I´m about to finish a 6month contract at the end of july and don´t have another job till september. I have been told I can claim the paro, but don´t have a spanish bank account and I plan to return to england for august.

is it possible to have the paro paid into my english account?

Thanks


----------



## Suenneil (Feb 17, 2009)

katypataty said:


> Hi,
> 
> I´m about to finish a 6month contract at the end of july and don´t have another job till september. I have been told I can claim the paro, but don´t have a spanish bank account and I plan to return to england for august.
> 
> ...


Im not sure how you can claim Paro for August if you arent here. If your contract ends at the end of July you will need to take all your paperwork in to begin the process of claiming Paro - but again if have a job ready to start in September and arent available for work in August because you arent in Spain I dont know if its possible, or even if you are entitled to put in a legitimate claim.
How did you get a Contract with no bank account here ? Im just curious because every firm I have worked for in spain has required my spanish bank account details along with my NIE etc before they would consider appointing me.
Just curious .... Sue


----------



## Tallulah (Feb 16, 2009)

katypataty said:


> Hi,
> 
> I´m about to finish a 6month contract at the end of july and don´t have another job till september. I have been told I can claim the paro, but don´t have a spanish bank account and I plan to return to england for august.
> 
> ...



That sounds very strange - whilst they were presumably paying your salary and SS if you were on a contract, where was that being paid to? I'm assuming here that the employer was doing the retencion and paying that to Hacienda, who would then, I assume, be aware of the account the rest was paid into. Clearly, as it was a proper contract (was it??) your employer has done your "alta" in Hacienda, SS, INEM, etc and all other agencies that interact. INEM therefore will now have the "baja" from your employer. INEM will look at your contributions to date. If your only contributions have been the six months done by the contract you mentioned, I'd be surprised if you get PARO at all - and if you do, it will be for perhaps a month or three. Your easiest route is to go to INEM with your NIE and check that you were in fact given "de alta" when you started and "de baja" when you finished. Establish that you are entitled to PARO - whatever and for how long it might be. Then, ask the question regarding payment options, but be prepared to learn that they will not pay PARO into a bank account outside of Spainish territory.
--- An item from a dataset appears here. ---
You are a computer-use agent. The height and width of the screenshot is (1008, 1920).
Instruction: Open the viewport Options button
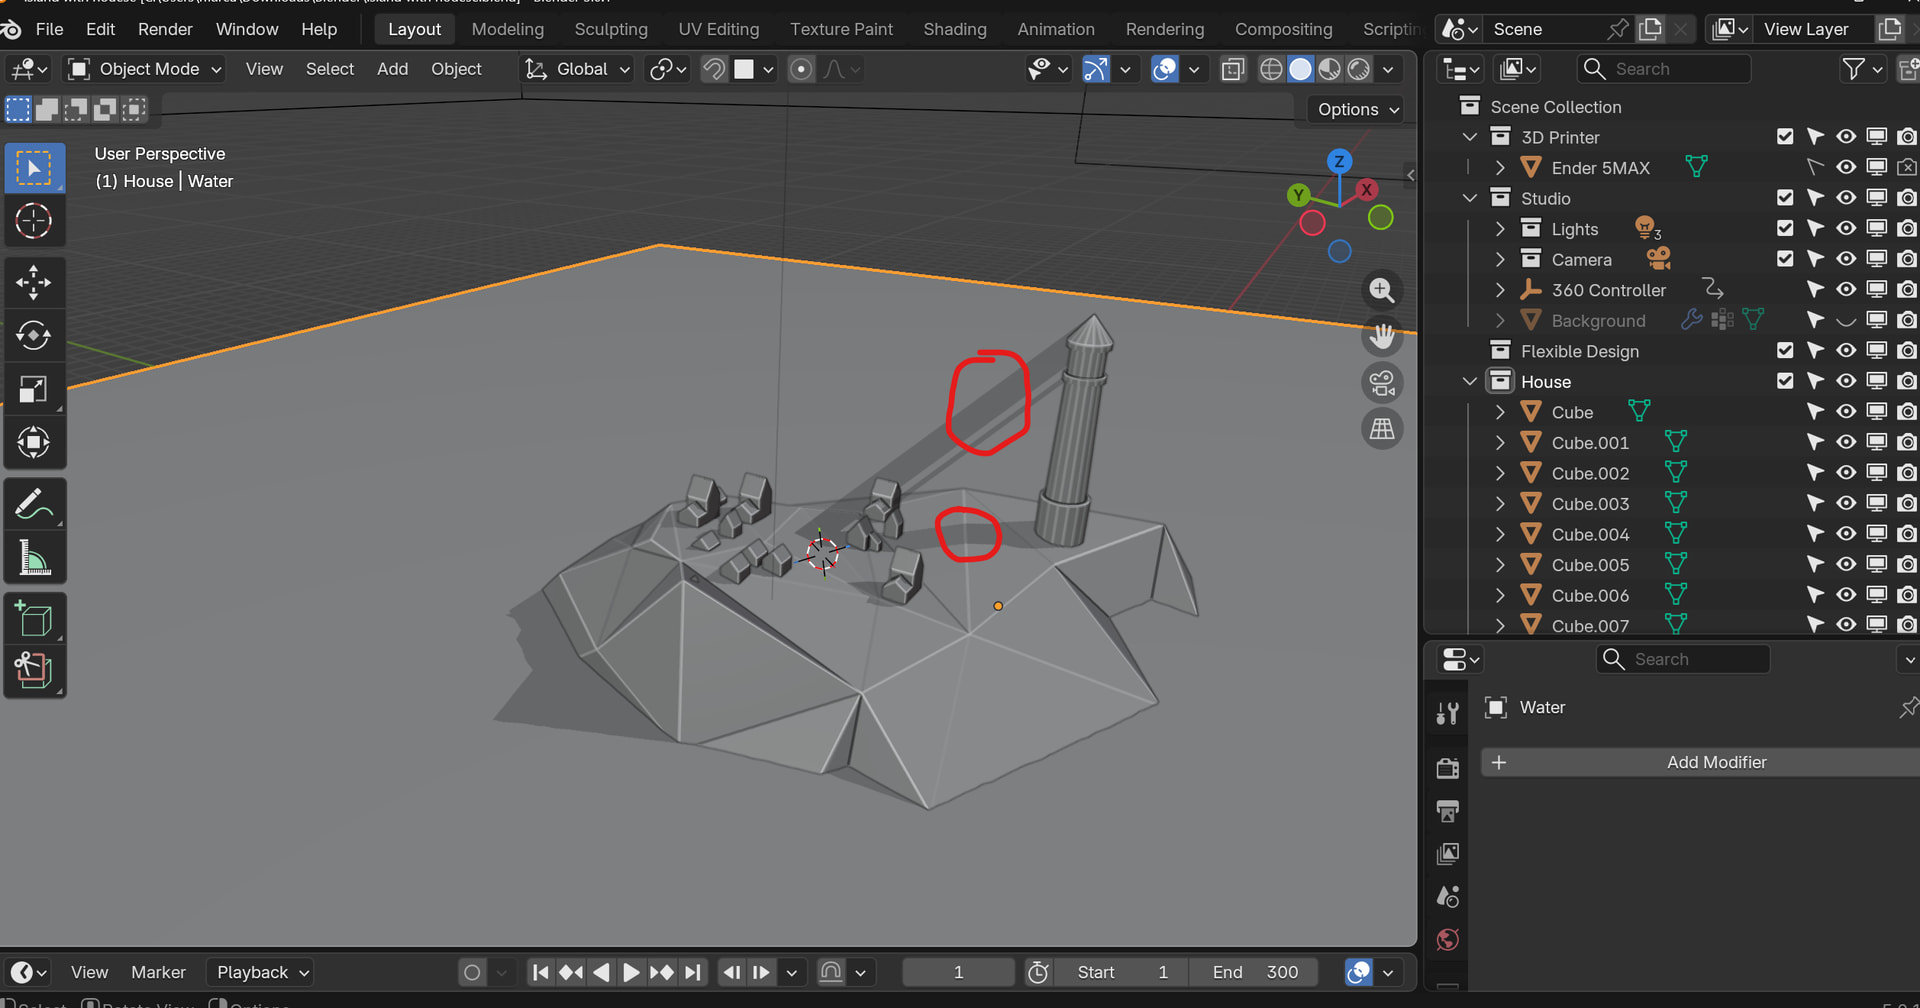point(1357,109)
Also, be careful asking Spanish authorities to pay into UK banks as strictly speaking, a UK based bank account is for UK residents only. 

Tallulah.x


----------



## Tallulah (Feb 16, 2009)

Woah - Sue, you're doing that psychic thing again!! LOL....must learn to type faster!!


----------



## Suenneil (Feb 17, 2009)

Tallulah said:


> Woah - Sue, you're doing that psychic thing again!! LOL....must learn to type faster!!


 Sorry Tally my fingers are on fire today! lol :juggle:


----------



## Caz.I (Mar 21, 2009)

katypataty said:


> Hi,
> 
> I´m about to finish a 6month contract at the end of july and don´t have another job till september. I have been told I can claim the paro, but don´t have a spanish bank account and I plan to return to england for august.
> 
> ...



As some of the others have mentioned, it may depend on other factors whether or not you can get the paro. But if I were you, I wouldnt ask for it to be paid into to a UK account, firstly, it normally takes two or three months to receive the paro, so you would be lucky now if you got it before September anyway. Secondly, could you not open a bank account in Spain before you go? Thirdly, you are supposed to be available for work while you are signed on, so asking for it to be paid into an English bank account is not going to go down well down the INEM office, so it might actually make things worse for you. So be careful there.


----------



## katypataty (Jul 6, 2009)

Suenneil said:


> Im not sure how you can claim Paro for August if you arent here. If your contract ends at the end of July you will need to take all your paperwork in to begin the process of claiming Paro - but again if have a job ready to start in September and arent available for work in August because you arent in Spain I dont know if its possible, or even if you are entitled to put in a legitimate claim.
> How did you get a Contract with no bank account here ? Im just curious because every firm I have worked for in spain has required my spanish bank account details along with my NIE etc before they would consider appointing me.
> Just curious .... Sue


Hi Sue,

I work for a language school and am paid in cash or a cheque which i then take to the bank and cash, but it´s all legit because I pay taxes etc. It was easier for me because my contract was originally only for 6 months and so I didn´t see the need to open a bank account, but maybe now as I am continuing it would be a good idea.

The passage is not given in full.